# SOURCE MATERIAL
---

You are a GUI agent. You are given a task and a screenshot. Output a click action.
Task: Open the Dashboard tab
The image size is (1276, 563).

---

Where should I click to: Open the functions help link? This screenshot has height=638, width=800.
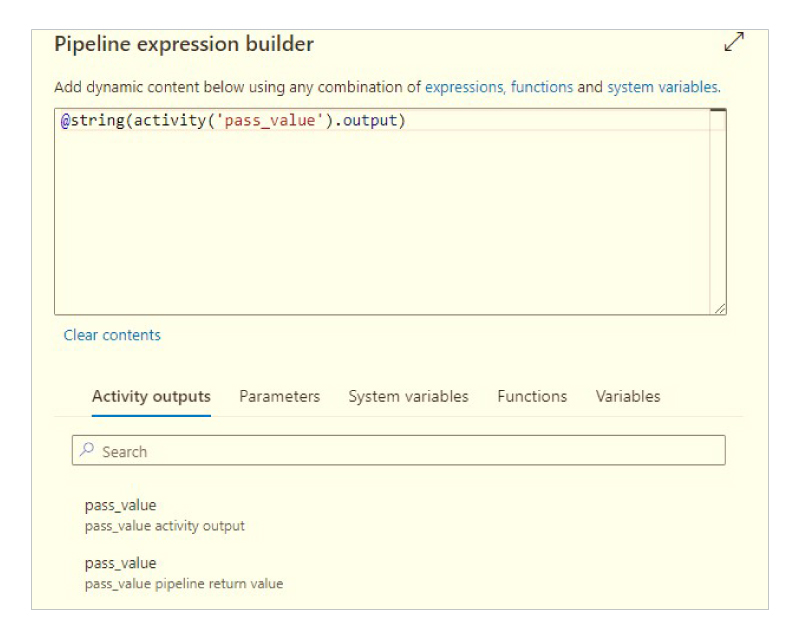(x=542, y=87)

---

# EXERCISE TASK
Edit the listing above by reproducing only the lines from the one containing "You are a GUI" up to and including the one containing "The image size is (1276, 563).", with "Dashboard" replaced by "Settings" and all other text unchanged.

# WRITTEN SOLUTION
You are a GUI agent. You are given a task and a screenshot. Output a click action.
Task: Open the Settings tab
The image size is (1276, 563).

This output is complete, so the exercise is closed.